▶ **Task prompt**: Print nothing except the lines of the listing below from the line with "Task: Refresh the" to the line with "Given: Toggle the デフォルト badge on チャット", each exactly as written, both ends included.

**********

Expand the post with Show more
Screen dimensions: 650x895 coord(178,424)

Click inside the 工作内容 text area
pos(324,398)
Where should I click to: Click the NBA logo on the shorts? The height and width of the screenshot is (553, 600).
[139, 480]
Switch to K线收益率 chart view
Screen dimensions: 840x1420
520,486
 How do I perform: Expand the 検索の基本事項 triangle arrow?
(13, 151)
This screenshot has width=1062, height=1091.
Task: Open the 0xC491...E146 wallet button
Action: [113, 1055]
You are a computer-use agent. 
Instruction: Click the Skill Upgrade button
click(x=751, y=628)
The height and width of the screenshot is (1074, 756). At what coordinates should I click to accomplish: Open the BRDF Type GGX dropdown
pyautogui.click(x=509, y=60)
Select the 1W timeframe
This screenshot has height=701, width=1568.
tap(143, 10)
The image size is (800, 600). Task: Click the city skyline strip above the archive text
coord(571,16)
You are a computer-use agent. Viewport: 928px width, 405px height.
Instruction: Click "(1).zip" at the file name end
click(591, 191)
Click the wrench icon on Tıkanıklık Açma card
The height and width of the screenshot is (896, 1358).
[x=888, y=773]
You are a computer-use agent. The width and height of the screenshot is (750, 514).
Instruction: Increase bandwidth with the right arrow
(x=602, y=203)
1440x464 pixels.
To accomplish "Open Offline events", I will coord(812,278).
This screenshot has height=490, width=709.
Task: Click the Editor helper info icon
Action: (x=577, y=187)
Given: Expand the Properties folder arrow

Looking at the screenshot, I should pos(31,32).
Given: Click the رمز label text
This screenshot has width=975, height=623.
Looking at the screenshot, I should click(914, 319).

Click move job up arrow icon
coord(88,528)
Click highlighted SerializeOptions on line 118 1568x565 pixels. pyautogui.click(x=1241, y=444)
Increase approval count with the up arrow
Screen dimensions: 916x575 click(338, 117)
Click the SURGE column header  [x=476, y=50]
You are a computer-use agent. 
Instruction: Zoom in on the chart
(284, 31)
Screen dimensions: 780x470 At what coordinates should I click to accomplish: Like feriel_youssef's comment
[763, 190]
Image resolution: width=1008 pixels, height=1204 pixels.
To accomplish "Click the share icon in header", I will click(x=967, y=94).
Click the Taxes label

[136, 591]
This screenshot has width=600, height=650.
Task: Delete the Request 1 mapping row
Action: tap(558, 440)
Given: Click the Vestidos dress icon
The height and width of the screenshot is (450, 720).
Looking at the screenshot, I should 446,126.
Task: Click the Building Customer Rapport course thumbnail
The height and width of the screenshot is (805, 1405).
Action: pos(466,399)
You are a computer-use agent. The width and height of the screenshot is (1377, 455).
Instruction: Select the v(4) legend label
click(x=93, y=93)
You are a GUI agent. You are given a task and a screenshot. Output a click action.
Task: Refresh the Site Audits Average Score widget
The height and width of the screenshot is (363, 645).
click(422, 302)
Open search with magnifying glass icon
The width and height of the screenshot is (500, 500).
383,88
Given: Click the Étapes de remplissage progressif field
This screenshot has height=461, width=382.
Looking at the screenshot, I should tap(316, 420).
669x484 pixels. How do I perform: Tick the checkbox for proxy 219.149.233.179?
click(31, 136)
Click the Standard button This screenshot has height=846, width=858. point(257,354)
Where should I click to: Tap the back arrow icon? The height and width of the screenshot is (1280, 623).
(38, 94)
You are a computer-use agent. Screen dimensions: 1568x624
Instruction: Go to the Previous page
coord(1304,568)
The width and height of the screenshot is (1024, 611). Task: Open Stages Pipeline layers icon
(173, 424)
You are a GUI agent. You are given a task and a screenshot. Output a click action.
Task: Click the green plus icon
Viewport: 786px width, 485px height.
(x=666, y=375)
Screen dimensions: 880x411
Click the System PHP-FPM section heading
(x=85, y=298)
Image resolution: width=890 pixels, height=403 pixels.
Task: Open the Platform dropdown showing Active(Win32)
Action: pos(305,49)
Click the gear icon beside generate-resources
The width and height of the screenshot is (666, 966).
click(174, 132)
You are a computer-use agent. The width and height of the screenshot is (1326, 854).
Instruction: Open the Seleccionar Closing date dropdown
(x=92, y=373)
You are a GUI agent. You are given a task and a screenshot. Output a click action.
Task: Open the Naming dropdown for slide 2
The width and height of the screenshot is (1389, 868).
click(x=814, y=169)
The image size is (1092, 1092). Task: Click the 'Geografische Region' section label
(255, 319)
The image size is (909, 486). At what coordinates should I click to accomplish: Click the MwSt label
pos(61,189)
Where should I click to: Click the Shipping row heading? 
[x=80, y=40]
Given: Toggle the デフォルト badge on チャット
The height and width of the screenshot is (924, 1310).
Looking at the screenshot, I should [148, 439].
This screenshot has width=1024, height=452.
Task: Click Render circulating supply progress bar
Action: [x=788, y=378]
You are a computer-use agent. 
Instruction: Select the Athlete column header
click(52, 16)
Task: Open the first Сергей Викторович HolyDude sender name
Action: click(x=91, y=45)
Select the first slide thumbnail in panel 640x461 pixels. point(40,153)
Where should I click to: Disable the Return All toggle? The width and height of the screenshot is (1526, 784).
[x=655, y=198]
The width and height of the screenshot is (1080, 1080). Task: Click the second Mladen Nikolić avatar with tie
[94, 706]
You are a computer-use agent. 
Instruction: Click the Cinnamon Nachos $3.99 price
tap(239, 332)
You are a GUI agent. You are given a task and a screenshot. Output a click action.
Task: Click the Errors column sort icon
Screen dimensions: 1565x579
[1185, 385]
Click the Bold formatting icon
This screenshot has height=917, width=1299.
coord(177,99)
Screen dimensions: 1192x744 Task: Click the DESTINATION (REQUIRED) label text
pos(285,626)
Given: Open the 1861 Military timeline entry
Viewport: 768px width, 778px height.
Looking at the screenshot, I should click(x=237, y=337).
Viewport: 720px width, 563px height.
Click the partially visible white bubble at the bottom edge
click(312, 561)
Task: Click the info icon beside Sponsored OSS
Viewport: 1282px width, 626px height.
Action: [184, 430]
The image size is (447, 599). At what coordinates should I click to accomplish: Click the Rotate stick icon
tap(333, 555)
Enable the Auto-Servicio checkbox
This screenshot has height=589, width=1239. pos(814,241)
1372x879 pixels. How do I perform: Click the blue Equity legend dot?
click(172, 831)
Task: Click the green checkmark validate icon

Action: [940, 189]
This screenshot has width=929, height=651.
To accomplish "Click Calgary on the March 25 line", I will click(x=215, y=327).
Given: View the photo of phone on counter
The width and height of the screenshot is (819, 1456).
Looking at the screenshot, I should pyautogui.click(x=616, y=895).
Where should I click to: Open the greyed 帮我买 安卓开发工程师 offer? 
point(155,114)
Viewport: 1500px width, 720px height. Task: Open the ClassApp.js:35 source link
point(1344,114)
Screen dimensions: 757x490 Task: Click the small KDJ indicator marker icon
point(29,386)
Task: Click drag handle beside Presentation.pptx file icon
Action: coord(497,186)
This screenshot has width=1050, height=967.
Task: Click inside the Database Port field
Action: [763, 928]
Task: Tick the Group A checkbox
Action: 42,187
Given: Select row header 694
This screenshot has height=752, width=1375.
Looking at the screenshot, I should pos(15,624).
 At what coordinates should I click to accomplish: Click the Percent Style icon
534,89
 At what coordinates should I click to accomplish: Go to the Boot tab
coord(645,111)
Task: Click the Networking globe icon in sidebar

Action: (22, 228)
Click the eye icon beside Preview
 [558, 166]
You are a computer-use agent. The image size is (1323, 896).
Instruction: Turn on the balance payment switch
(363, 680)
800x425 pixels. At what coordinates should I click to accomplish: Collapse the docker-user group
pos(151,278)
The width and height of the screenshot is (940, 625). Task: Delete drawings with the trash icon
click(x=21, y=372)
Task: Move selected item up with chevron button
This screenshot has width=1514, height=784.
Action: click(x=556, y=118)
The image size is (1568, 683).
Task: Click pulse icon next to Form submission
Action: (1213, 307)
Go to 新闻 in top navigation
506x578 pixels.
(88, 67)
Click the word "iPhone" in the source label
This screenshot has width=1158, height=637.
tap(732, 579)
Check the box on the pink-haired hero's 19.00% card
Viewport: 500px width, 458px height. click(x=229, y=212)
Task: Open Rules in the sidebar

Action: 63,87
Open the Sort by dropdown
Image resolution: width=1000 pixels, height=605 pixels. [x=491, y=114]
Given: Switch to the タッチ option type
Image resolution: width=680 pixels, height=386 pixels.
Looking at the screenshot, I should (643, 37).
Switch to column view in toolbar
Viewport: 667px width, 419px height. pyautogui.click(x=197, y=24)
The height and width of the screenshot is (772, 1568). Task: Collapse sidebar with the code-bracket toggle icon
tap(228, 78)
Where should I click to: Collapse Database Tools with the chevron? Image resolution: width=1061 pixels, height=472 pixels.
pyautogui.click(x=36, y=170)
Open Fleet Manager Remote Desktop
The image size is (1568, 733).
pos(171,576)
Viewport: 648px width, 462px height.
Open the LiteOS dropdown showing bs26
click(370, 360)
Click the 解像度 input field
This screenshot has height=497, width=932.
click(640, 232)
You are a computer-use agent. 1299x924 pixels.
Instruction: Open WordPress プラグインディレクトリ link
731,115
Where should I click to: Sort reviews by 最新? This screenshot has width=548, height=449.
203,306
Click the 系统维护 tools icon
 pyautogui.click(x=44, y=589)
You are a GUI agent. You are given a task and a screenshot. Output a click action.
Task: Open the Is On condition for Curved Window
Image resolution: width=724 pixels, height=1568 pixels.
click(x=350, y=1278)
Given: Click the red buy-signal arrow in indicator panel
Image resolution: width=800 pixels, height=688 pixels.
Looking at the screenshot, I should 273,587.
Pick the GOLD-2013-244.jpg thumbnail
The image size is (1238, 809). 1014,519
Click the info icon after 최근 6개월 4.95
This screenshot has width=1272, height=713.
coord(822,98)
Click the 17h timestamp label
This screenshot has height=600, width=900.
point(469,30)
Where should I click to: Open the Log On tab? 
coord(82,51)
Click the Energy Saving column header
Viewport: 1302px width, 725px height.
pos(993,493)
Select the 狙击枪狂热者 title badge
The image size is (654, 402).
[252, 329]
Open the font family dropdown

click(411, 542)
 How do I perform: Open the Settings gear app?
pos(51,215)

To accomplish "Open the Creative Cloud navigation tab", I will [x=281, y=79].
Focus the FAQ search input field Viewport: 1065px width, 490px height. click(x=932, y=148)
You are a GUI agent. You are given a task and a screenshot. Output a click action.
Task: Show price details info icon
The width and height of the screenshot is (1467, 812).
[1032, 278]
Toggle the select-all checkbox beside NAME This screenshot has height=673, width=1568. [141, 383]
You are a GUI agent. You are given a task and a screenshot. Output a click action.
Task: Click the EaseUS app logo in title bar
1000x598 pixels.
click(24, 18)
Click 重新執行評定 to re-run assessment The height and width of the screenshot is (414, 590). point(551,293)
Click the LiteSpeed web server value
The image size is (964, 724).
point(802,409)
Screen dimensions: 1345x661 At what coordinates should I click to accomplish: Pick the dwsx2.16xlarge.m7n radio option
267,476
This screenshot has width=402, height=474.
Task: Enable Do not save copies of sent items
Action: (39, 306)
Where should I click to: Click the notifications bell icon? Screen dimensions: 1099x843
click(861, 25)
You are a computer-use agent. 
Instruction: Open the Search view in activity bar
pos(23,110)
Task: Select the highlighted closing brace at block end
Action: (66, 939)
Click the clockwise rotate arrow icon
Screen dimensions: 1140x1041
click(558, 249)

**********

▶ **Response area**:
Task: Refresh the Site Audits Average Score widget
The height and width of the screenshot is (363, 645).
click(422, 302)
Open search with magnifying glass icon
The width and height of the screenshot is (500, 500).
383,88
Given: Click the Étapes de remplissage progressif field
This screenshot has height=461, width=382.
Looking at the screenshot, I should tap(316, 420).
669x484 pixels. How do I perform: Tick the checkbox for proxy 219.149.233.179?
click(31, 136)
Click the Standard button This screenshot has height=846, width=858. point(257,354)
Where should I click to: Tap the back arrow icon? The height and width of the screenshot is (1280, 623).
(38, 94)
You are a computer-use agent. Screen dimensions: 1568x624
Instruction: Go to the Previous page
coord(1304,568)
The width and height of the screenshot is (1024, 611). Task: Open Stages Pipeline layers icon
(173, 424)
You are a GUI agent. You are given a task and a screenshot. Output a click action.
Task: Click the green plus icon
Viewport: 786px width, 485px height.
(x=666, y=375)
Screen dimensions: 880x411
Click the System PHP-FPM section heading
(x=85, y=298)
Image resolution: width=890 pixels, height=403 pixels.
Task: Open the Platform dropdown showing Active(Win32)
Action: pos(305,49)
Click the gear icon beside generate-resources
The width and height of the screenshot is (666, 966).
click(174, 132)
You are a computer-use agent. The width and height of the screenshot is (1326, 854).
Instruction: Open the Seleccionar Closing date dropdown
(x=92, y=373)
You are a GUI agent. You are given a task and a screenshot. Output a click action.
Task: Open the Naming dropdown for slide 2
The width and height of the screenshot is (1389, 868).
click(x=814, y=169)
The image size is (1092, 1092). Task: Click the 'Geografische Region' section label
(255, 319)
The image size is (909, 486). At what coordinates should I click to accomplish: Click the MwSt label
pos(61,189)
Where should I click to: Click the Shipping row heading? 
[x=80, y=40]
Given: Toggle the デフォルト badge on チャット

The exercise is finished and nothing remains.